Köppelmann, Base ve diğer L2'lerin ağlarının Ethereum'un "doğal güvenliğini" paylaştığını iddia ettiğini, ancak bunun gerçeği yansıtmadığını savundu. L2'lerde, ana ağda veya diğer yeterince merkeziyetsiz L2'lerde mümkün olmayan birçok yolla fonların çalınabileceğini belirtti.
Ayrıca, Ethereum geliştiricisi James Prestwich'in daha önceki bir Devcon konuşmasına da başıyla onay verdi. Prestwich, merkezi sequencer'ların Aave gibi DeFi protokollerini nasıl sansürleyebileceği ve manipüle edebileceği konusunda birkaç örnek verdi.
Brink, yerel rollupların teorik olarak geliştiricilerin "çok daha kolay" yeni rolluplar dağıtmasına ve yeni programlanabilirlik özellikleri eklemesine izin vereceğini söylese de, hâlâ onun gerçek bir ölçekleme çözümü olarak değerlendirdiği şeyi teşkil etmiyor.
"Bu, zincir üzerinde yayınlanması gereken veri miktarının, aldıkları kullanım miktarıyla birlikte arttığı içindir. Bugün gerçek ölçeklenme çözümleri, faaliyetlerin gerçekleşmesinden bağımsız olarak zincir üzerinde sabit bir veri miktarını yayınlayabileceğiniz Plasma benzeri yapılar."
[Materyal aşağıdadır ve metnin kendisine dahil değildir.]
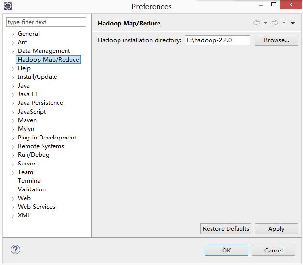
Task: Click the Eclipse icon in title bar
Action: click(7, 6)

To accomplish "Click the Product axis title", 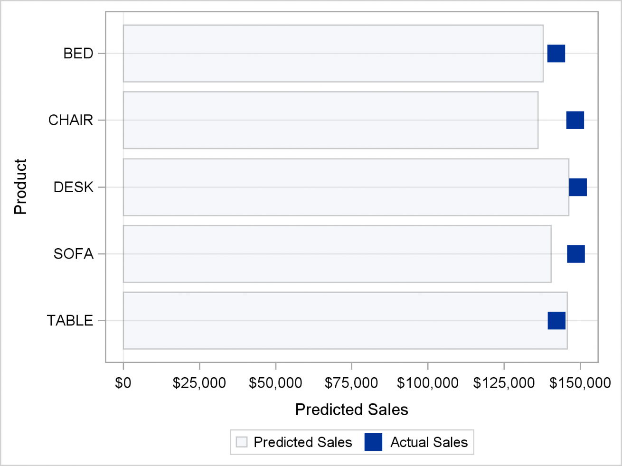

"Bu, o zamanlarda gelişmiş ZK teknolojisine sahip olmadığımız için terk edilen eski bir fikir, ama şimdi var ve plazmanın yeniden keşfedilmesi gerekiyor."
Sonuç olarak, Brink, Ethereum ölçeklenebilirliği için en önemli hedefin "genelleştirilmiş niyetler" üzerinde yoğunlaşmak olduğunu söyledi – ekosistemdeki tüm kullanıcılar, uygulamalar ve çözücüler tarafından paylaşılabilir ve anlaşılabilir tek bir niyet standardı – ve şu anda Ethereum'u rahatsız eden parçalanmayı ortadan kaldırmak.
"Marjlarda yenilik yapmayı bırakmalıyız. İnsanların kullanmak istediği ve sevdiği uygulamalarda etkileyici kullanıcı referanslarına ve yeni bir yenilik dalgasına ihtiyacımız var."